El palacio de Celles, la joya del barroco rural asturiano, sigue, por el momento, “sin novedades” sobre posibles actuaciones de conservación. En realidad las espera, sin éxito, desde hace varias décadas mientras su deterioro avanza imparable. Una visita al lugar, esta misma semana, permite comprobar el lamentable estado de este Bien de Interés Cultural (BIC), declaración que recibió el 30 de octubre de 2003, con la categoría de monumento, sin que esta circunstancia haya servido de nada hasta la fecha en lo que respecta a las intervenciones para evitar que el paso del tiempo siga dañando tan espectacular inmueble, datado en el siglo XVII. Ni la lucha de los vecinos ni el interés del Ayuntamiento de Siero por tratar de recuperarlo han dado frutos hasta el momento.

Una visita al lugar, esta misma semana, permite comprobar el lamentable estado de este Bien de Interés Cultural (BIC), declaración que recibió el 30 de octubre de 2003, con la categoría de monumento

A lo largo de los años han sido varias las propuestas de actuación urgente para intentar salvar el edificio. Entre las últimas planteadas se encontraba la realizada ya en 2013 –las hay incluso anteriores– por los arquitectos Jorge Alonso Nicieza, Enrique Blanco Menéndez de la Granda y Marta Rodríguez Bada, autores de un completo estudio sobre la fachada principal y que proponían una intervención en la cubierta del palacio para frenar el deterioro del inmueble.
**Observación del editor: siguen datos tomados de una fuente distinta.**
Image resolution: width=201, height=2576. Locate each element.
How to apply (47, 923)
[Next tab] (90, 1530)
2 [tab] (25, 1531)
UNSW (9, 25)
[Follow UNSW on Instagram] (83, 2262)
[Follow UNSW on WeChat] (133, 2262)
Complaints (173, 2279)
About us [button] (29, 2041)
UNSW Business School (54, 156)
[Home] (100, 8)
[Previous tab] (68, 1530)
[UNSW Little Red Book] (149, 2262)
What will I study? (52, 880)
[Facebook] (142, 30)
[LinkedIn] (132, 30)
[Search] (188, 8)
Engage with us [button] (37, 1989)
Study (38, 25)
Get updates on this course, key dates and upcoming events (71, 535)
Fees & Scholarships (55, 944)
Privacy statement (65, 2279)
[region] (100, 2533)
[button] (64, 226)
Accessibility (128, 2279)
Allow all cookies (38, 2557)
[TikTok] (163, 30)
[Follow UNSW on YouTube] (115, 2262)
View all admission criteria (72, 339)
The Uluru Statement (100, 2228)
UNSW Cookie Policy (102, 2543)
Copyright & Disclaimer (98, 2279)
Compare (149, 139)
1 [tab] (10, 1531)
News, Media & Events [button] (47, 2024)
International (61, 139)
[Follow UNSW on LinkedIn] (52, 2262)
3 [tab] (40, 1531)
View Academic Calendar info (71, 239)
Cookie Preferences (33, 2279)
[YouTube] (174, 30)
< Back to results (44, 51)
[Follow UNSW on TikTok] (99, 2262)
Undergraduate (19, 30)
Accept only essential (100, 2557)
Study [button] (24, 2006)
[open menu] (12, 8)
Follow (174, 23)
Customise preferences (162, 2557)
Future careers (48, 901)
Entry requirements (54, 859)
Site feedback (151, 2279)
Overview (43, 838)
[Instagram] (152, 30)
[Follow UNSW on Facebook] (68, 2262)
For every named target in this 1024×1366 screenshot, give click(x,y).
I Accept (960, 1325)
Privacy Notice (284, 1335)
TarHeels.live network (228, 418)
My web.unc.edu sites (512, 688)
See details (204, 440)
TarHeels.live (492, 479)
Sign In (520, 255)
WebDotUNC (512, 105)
El último intento para forzar alguna actuación sobre Celles es un requerimiento de Patrimonio del Principado que, tras un informe encargado por el Ayuntamiento, reclamaba una declaración de ruina económica que hiciera posible intervenir sobre el edificio. La propiedad no está de acuerdo y presentó un recurso que aún no se ha resuelto, según confirmaron ayer fuentes de las administraciones implicadas y de la propiedad, que, por el momento, no tienen “novedades” al respecto.